→ **Consigne écrite 1**:
Répondez aux questions suivantes à partir des extraits de mai 2012.
(a) Où se situe le lieu visité le 13 mai 2012 ?
(b) Dans le passage du 26 mai 2012, à quoi le témoignage de foi doit-il être étroitement uni ?
(c) Dans le passage du 31 mai 2012, quel chant est présenté comme le chant de louange de l'humanité rachetée ?
→ **Consigne écrite 2**: Traduisez en anglais la phrase suivante, tirée des extraits de mai 2012 : « Il faut renouveler l'âme des institutions et féconder l'histoire par des semences de vie nouvelle. »
→ **Consigne écrite 3**: Poursuivez les extraits de mai 2012 à partir de leur dernière phrase.

→ **Texte cité**:
13 mai 2012 – Visite au sanctuaire de La Verna, en Italie

     «Simon, fils de Jonas, m’aimes-tu plus que ne m’aiment ceux-ci?... Pais mes brebis» (Jn 21, 15). C’est l’amour pour le Christ qui est à la base de la vie du pasteur, ainsi que de celle du consacré; un amour qui n’a pas peur de s’engager, ni des difficultés. Apportez cet amour à l’homme de notre temps, souvent enfermé dans son individualisme; soyez des signes de l’immense Miséricorde de Dieu.

 

 

 

26 mai 2012 – Audience au Renouveau charismatique

      Il faut renouveler l’âme des institutions et féconder l’histoire par des semences de vie nouvelle. Aujourd’hui, les croyants sont appelés à un témoignage de foi convaincu, sincère et crédible, étroitement uni à l’engagement de la charité. En effet, grâce à la charité, même des personnes qui sont éloignées du message de l’Evangile, ou indifférentes, réussissent à s’approcher de la vérité et à se convertir à l’amour miséricordieux du Père céleste.

 

 

 

 

 

31 mai 2012 – Au terme de la Veillée mariale à la Grotte de Lourdes, dans les Jardins du Vatican.

     Le Magnificat est le chant de louange qui s’élève de l’humanité rachetée par la divine miséricorde, qui s’élève de tout le peuple de Dieu; dans le même temps, c’est l’hymne qui dénonce l’illusion de ceux qui se croient être les seigneurs de l’histoire et les arbitres de leur propre destin.

→ **Extrait des données**:
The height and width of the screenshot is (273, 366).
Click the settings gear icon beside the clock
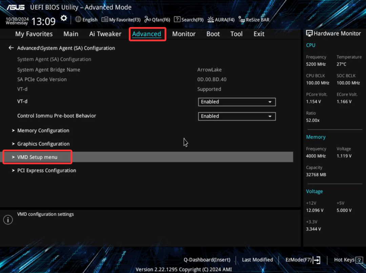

→ **Réponse correcte 1**:
(a) Au sanctuaire de La Verna, en Italie.
(b) À l'engagement de la charité.
(c) Le Magnificat.

→ **Réponse correcte 2**: The soul of institutions must be renewed, and history must be made fruitful with seeds of new life.

→ **Réponse correcte 3**:
29 juin 2012 – Homélie de la Messe

     Jésus par sa mort a vaincu les puissances de l’enfer, par son Sang il a reversé sur le monde un immense fleuve de Miséricorde, qui irrigue de ses eaux assainissantes l’humanité tout entière.

 

 

 

 

1er juillet 2012 – Aux pélerins francophones, au terme d el’Angelus

     Pendant cette période estivale, je vous invite à savoir prendre du temps pour Dieu. Sachez témoigner de sa présence au milieu de nous. Soyez des porteurs de sa miséricorde et de sa tendresse à chacun de ceux qu’il vous est donné de rencontrer, plus particulièrement à ceux qui souffrent.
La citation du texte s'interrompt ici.